■ Required work ■
Which lines in the records below contain the word "This"? Pick out each of those lines and copy it in full.

■ Records on where items appear ■

>> START

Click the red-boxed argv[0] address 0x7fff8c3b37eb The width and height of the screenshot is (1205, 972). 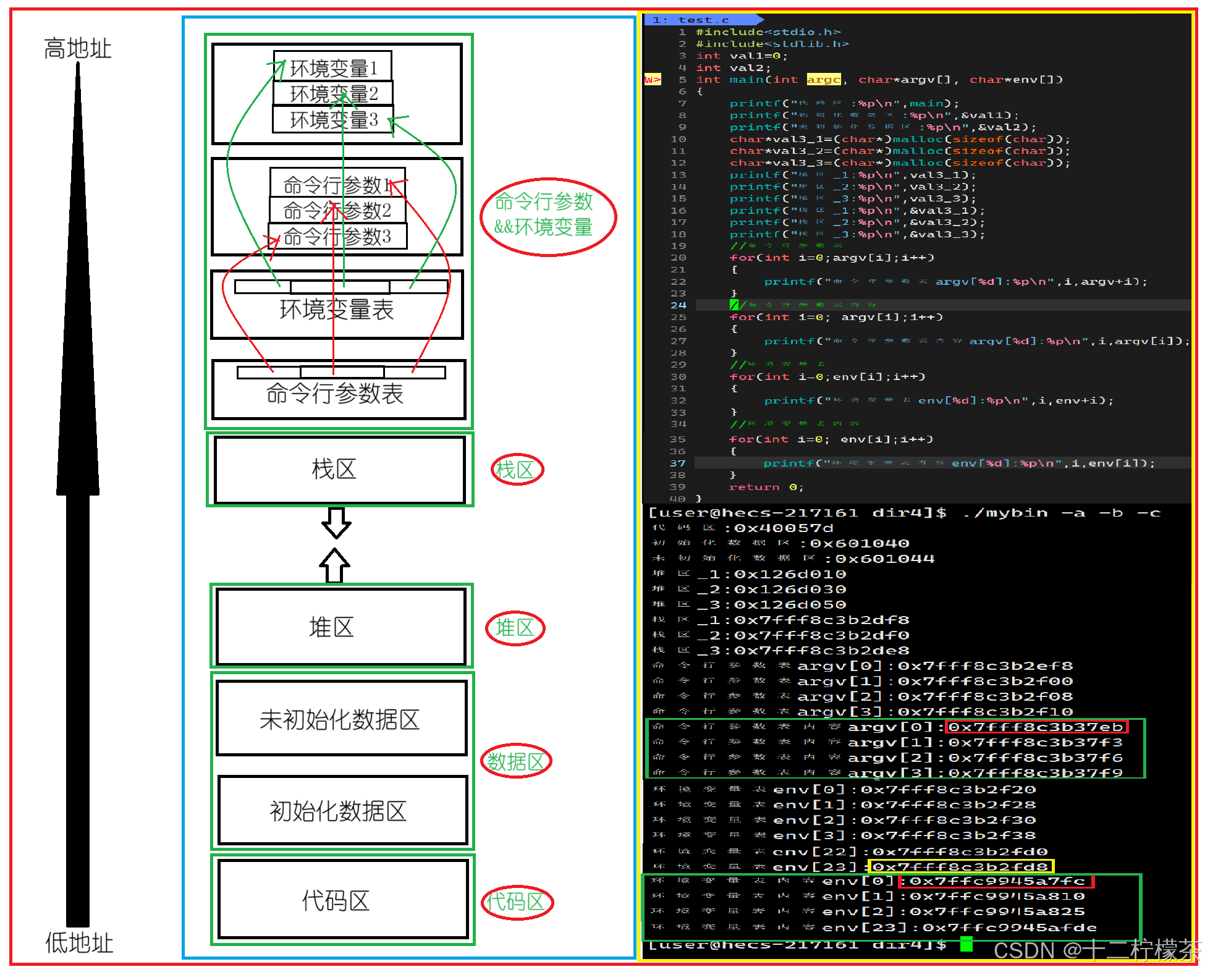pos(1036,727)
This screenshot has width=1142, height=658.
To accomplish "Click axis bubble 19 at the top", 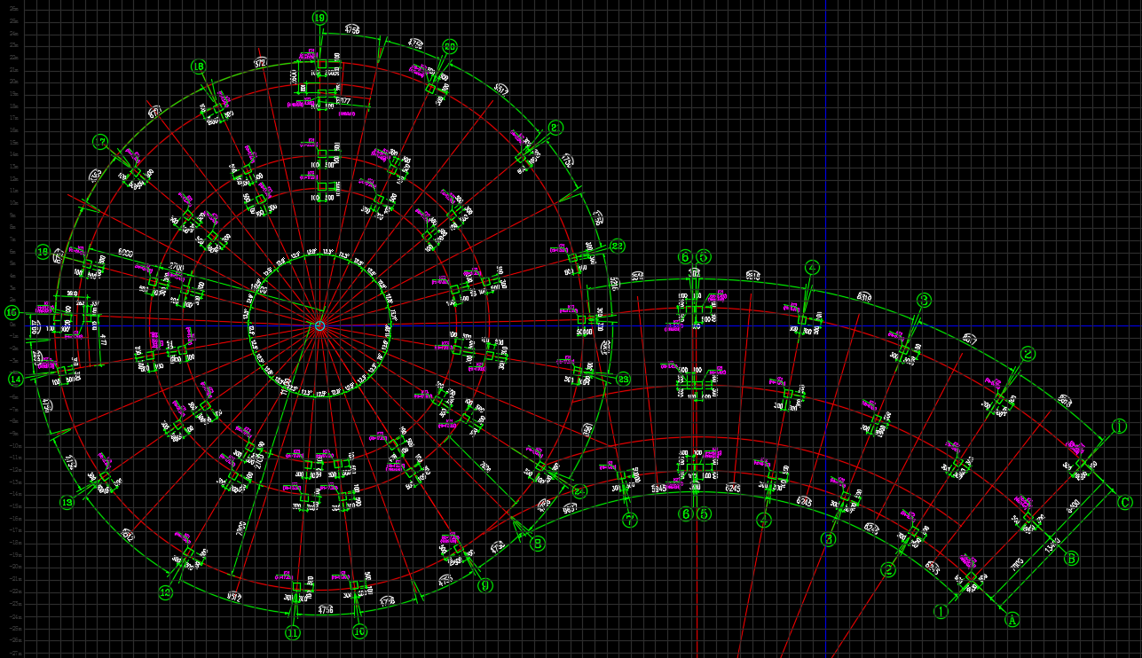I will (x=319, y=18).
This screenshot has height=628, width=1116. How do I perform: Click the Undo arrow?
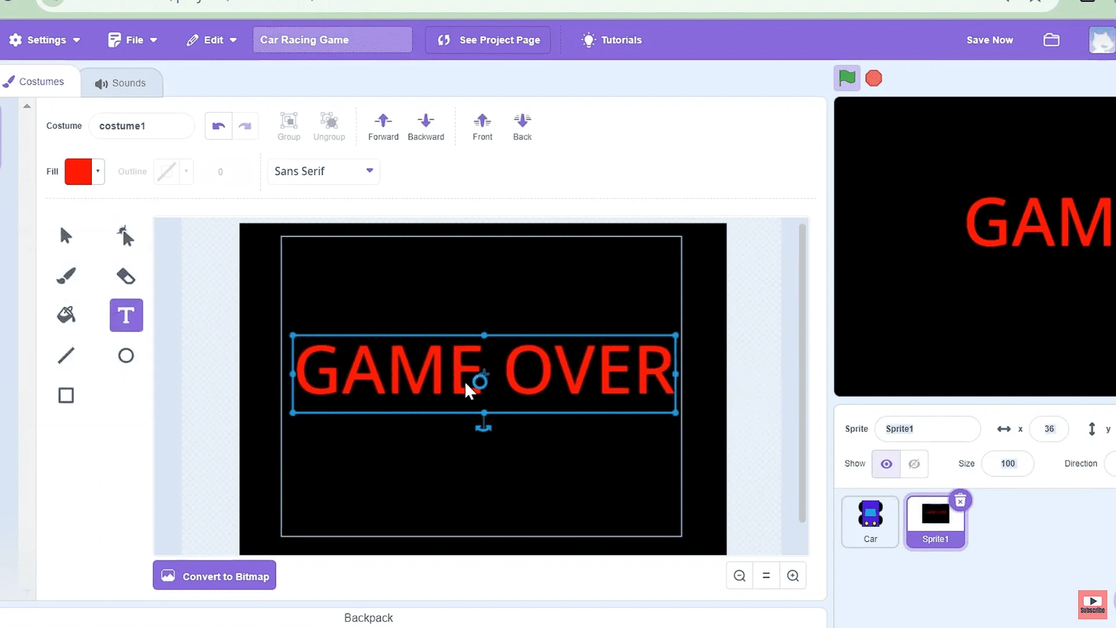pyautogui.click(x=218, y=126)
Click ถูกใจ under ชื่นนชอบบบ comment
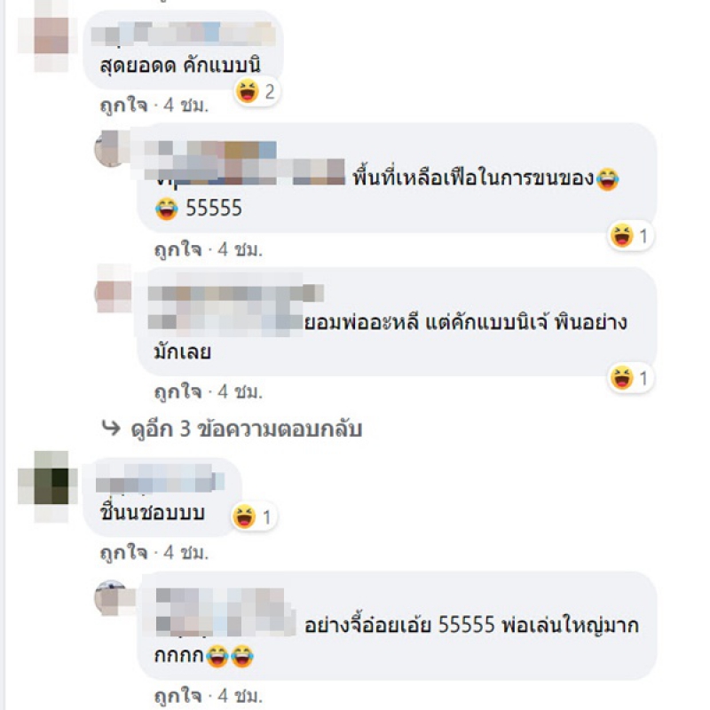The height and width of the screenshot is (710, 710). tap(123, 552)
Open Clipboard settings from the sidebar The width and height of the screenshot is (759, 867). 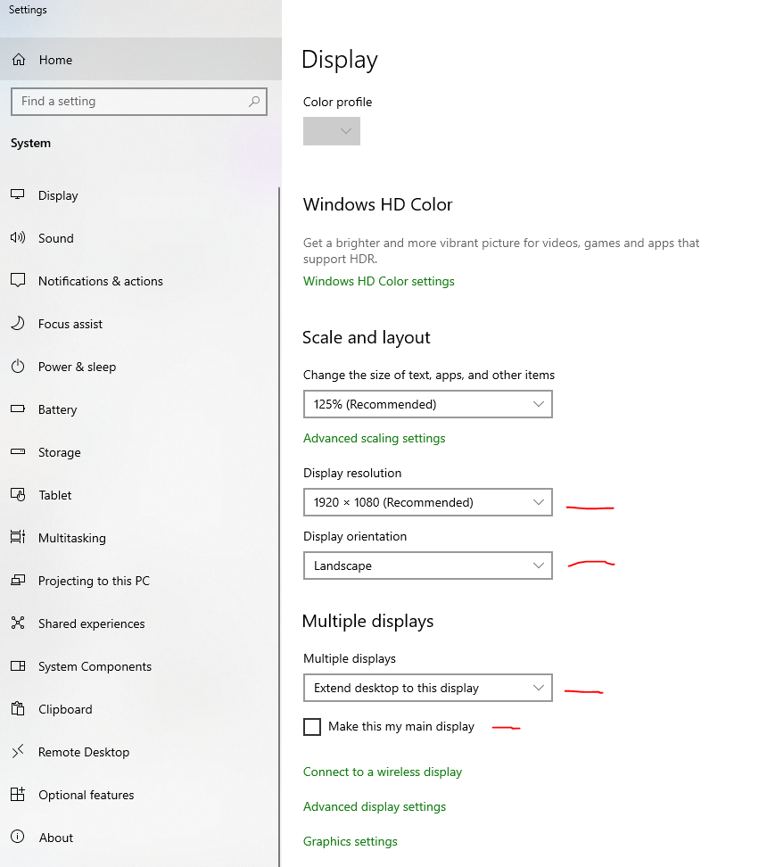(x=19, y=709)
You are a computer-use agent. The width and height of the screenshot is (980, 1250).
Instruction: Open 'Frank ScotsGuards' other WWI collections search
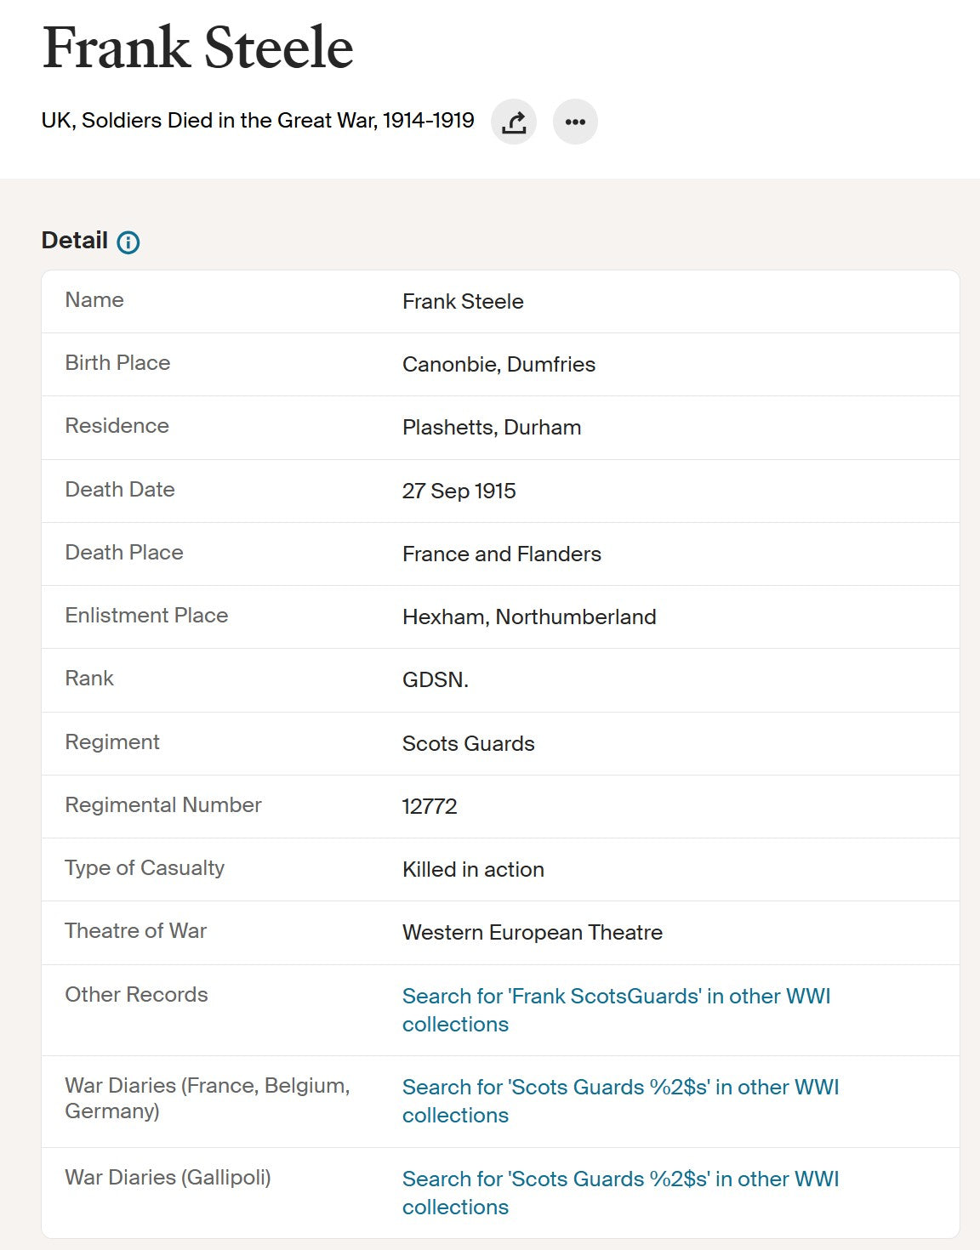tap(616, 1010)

>> END

■ Solved problem ■
This screenshot has width=1142, height=658.
This screenshot has height=628, width=1116. How do I perform: Click the Undo arrow?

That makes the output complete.